Monday, September 08, 2008

Books and Libraries

I went to the Huntington a few months ago and read this quote by Ralph Waldo Emerson.
Tis the good reader that makes the good book; in every book he finds passages which seem confidences or asides hidden from all else and unmistakably meant for his ear; the profit of books is according to the sensibility of the reader; the profoundest thought or passion sleeps as in a mine, until it is discovered by an equal mind and heart.


I kept thinking about this quote. I realized how true it is. You get out of a book what you are willing to put into it. Because reading is one of my loves, my passions, I typically get a lot out of books. But I've not read many books lately. I read online, but I'm not reading books. I feel a part of me is missing -- or a good friend is missing.

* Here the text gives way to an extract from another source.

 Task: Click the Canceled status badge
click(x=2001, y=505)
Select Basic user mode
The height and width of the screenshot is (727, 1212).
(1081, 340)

I was reminded of this quote again when I heard about the fight for Long Beach, California's main library. City officials, facing a general fund deficit of $17 million, had been looking to close the library as a means of saving $4 million a year. Somebody trying to save the library got smart and managed to light a fire and managed to get author Ray Bradbury to speak. Man, I wish I had been there to hear him.

"Without libraries, we have no true education," Ray Bradbury told people at Long Beach's main library on Saturday. (Friday the budget oversight committee recommended instead that the library be closed only on Sundays and Mondays -- maybe they made this decision after the public uproar?)

Bradbury reminded his listeners of how he wrote the first draft of Farenheit 451 on a typewriter that rented for 10 cents a half hour in the basement of a library at the University of California, Los Angeles (UCLA). The novel, published in 1951, depicts a future in which books are burned to keep people in ignorance.

Bradbury grew up in a poor family and I have read that he did not have the opportunity to to pursue a formal college education. But he spent four days a week after graduating from high school at the public library, perusing the shelves, reading everything of interest to him, and exploring his own charted higher education. A motivated individual in my mind. What would he have done without a library? What would our society be like without the books?